§ EXERCISE MATERIALS
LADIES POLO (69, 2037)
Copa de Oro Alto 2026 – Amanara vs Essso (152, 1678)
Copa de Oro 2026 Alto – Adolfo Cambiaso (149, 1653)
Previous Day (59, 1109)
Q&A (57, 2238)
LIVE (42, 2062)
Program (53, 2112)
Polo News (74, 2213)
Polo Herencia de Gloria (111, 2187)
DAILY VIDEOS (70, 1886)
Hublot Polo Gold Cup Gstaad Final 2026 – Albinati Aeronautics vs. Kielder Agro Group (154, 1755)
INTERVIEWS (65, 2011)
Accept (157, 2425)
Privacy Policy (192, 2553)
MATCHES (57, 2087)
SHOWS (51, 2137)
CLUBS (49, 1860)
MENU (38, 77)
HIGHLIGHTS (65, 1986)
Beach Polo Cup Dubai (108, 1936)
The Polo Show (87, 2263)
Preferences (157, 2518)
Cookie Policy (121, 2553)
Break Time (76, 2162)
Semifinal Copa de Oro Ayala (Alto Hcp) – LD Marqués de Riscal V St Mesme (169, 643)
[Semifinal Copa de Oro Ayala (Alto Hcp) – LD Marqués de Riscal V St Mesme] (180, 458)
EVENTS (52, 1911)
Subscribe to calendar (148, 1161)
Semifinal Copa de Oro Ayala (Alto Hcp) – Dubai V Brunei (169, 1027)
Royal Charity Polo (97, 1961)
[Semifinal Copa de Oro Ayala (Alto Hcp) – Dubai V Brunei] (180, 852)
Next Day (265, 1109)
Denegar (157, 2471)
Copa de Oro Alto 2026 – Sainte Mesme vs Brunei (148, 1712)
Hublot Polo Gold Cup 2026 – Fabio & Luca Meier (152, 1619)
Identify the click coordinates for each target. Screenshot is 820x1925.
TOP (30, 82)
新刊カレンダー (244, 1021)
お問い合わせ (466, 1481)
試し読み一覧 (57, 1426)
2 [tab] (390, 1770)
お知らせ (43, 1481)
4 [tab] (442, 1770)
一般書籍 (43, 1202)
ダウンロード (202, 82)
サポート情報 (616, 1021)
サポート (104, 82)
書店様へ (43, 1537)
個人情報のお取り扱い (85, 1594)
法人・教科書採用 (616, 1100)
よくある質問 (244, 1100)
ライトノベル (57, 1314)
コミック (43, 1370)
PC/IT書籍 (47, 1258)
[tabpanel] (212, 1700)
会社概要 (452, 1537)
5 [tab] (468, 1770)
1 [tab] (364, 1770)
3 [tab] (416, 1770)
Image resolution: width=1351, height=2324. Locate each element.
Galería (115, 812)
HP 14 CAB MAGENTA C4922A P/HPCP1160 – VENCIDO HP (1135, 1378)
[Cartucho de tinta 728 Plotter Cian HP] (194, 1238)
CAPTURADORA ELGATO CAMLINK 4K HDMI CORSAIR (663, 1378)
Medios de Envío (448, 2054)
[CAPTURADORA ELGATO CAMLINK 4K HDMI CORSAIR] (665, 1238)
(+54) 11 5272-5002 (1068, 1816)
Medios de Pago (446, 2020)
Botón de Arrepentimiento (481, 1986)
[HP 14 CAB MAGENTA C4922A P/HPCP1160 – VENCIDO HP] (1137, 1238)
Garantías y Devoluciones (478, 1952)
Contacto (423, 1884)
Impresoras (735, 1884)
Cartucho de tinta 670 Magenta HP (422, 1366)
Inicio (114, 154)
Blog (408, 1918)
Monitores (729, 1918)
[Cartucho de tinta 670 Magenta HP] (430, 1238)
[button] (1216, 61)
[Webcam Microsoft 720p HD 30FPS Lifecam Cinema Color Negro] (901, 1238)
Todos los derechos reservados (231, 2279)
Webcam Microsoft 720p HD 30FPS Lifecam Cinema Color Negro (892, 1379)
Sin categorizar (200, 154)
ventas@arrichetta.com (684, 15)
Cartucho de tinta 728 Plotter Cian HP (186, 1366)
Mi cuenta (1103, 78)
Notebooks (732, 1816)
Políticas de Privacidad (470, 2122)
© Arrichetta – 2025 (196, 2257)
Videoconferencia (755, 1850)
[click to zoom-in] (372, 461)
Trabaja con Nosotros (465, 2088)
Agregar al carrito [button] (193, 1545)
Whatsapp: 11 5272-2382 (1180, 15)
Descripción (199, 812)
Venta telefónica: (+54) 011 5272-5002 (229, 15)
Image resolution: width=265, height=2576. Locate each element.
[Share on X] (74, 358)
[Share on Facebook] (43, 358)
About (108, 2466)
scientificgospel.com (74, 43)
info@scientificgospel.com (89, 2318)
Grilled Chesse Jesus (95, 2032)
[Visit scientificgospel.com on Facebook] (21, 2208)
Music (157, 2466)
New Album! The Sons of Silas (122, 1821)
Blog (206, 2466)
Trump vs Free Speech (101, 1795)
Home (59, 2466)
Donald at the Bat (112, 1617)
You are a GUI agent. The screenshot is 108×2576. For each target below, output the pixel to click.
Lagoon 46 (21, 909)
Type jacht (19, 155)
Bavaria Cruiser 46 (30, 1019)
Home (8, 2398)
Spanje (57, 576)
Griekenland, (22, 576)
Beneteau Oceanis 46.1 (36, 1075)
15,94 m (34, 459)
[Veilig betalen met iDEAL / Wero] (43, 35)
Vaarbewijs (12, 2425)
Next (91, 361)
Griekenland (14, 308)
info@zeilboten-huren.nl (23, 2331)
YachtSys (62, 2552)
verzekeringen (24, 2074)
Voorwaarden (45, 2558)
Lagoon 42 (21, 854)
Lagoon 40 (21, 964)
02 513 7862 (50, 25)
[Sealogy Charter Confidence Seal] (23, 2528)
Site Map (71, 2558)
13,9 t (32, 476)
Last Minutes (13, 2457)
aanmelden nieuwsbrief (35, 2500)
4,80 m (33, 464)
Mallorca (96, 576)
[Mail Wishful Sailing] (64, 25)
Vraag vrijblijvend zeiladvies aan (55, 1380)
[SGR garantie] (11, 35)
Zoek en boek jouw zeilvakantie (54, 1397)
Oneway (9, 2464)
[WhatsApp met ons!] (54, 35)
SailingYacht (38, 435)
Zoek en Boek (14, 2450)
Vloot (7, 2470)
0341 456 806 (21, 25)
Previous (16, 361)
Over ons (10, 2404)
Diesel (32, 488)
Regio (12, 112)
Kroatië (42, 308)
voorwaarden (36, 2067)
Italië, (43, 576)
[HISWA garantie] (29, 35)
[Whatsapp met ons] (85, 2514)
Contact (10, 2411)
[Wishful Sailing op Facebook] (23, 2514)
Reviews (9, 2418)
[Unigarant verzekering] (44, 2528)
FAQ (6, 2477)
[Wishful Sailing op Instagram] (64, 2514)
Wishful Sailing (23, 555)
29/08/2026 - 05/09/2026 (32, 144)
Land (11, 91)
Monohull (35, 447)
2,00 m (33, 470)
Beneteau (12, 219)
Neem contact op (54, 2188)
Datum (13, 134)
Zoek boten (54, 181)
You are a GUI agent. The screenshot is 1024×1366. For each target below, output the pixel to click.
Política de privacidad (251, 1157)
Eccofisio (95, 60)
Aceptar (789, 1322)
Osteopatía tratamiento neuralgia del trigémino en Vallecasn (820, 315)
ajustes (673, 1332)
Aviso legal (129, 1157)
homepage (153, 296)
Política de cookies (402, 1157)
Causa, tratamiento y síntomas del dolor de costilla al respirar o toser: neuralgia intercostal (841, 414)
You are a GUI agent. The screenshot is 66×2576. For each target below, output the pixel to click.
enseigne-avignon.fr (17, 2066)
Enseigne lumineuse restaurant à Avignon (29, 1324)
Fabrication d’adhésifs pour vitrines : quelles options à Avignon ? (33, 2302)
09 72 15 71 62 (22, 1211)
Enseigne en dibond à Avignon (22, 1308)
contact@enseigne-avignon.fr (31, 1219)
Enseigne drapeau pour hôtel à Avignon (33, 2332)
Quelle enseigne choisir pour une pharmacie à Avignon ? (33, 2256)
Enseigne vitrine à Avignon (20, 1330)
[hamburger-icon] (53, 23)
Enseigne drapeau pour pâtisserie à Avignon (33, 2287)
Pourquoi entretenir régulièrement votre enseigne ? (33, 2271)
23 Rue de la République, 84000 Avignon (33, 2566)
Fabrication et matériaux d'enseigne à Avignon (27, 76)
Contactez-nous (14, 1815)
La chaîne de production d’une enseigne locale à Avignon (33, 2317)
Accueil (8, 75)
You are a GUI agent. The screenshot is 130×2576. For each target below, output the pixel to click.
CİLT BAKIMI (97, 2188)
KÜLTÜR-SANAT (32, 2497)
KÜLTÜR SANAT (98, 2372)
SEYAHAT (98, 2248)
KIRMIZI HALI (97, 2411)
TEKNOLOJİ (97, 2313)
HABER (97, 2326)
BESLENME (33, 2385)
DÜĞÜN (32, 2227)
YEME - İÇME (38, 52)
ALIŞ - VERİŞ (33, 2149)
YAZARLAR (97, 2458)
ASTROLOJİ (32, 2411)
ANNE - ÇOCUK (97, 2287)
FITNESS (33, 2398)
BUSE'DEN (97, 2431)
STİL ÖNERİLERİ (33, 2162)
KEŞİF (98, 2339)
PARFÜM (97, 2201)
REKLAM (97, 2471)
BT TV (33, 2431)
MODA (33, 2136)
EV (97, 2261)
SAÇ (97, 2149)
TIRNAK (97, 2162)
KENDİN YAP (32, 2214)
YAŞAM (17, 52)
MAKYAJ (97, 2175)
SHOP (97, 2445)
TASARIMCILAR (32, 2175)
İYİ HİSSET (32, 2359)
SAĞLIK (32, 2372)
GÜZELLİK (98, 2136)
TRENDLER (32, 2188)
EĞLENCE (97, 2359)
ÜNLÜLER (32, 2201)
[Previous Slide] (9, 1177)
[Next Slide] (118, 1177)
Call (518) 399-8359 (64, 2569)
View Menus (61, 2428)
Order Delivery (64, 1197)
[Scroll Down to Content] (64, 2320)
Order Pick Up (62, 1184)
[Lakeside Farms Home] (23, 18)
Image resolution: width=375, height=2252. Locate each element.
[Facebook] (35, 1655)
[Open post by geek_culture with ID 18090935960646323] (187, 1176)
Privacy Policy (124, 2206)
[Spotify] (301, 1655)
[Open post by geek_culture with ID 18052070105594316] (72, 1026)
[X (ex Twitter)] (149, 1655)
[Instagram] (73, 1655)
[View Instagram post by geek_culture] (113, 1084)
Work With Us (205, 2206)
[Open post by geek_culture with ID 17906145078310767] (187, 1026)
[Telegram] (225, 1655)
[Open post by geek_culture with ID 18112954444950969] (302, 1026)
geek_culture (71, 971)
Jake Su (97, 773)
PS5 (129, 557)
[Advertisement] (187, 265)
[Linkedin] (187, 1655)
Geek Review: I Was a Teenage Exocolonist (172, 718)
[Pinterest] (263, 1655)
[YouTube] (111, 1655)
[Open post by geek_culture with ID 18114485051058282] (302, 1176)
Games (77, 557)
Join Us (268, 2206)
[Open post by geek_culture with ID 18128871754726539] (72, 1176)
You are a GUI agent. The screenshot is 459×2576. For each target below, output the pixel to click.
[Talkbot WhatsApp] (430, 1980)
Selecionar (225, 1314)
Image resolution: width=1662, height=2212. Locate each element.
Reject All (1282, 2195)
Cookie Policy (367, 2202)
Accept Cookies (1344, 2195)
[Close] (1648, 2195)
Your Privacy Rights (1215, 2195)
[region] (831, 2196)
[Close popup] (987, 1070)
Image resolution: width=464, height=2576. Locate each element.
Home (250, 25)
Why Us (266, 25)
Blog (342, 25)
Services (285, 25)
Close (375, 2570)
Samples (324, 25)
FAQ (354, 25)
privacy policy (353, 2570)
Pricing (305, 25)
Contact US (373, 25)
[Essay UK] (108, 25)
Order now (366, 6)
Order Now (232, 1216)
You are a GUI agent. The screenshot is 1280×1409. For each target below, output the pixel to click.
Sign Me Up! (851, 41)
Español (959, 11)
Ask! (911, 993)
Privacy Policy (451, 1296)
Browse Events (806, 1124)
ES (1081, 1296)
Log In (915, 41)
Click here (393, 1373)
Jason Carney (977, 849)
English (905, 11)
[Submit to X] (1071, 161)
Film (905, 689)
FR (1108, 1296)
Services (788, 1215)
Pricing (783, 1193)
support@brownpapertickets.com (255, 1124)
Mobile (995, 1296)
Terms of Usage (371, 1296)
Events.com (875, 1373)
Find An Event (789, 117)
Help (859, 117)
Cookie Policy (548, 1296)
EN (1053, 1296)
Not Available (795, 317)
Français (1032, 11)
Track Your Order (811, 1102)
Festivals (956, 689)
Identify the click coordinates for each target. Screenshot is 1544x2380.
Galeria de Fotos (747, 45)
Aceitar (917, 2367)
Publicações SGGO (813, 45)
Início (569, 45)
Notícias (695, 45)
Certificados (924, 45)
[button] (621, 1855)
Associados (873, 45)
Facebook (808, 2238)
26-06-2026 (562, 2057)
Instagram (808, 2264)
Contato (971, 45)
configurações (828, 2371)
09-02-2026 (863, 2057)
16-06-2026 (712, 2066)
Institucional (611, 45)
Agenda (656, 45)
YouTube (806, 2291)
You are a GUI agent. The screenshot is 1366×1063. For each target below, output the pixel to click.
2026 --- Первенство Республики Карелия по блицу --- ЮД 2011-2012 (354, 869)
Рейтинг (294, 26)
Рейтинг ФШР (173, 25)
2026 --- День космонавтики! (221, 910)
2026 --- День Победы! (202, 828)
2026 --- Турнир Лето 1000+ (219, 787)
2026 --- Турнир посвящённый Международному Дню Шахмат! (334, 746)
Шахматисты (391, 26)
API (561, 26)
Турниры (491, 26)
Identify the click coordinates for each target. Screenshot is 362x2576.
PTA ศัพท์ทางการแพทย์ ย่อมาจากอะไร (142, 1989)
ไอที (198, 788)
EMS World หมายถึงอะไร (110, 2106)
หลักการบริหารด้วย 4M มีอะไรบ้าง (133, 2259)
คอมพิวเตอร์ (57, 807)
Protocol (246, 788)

§ EXERCISE
Looking at the records above, work out how many lines include the string "VENCIDO". Give the number and nothing else.

§ RESPONSE AREA
2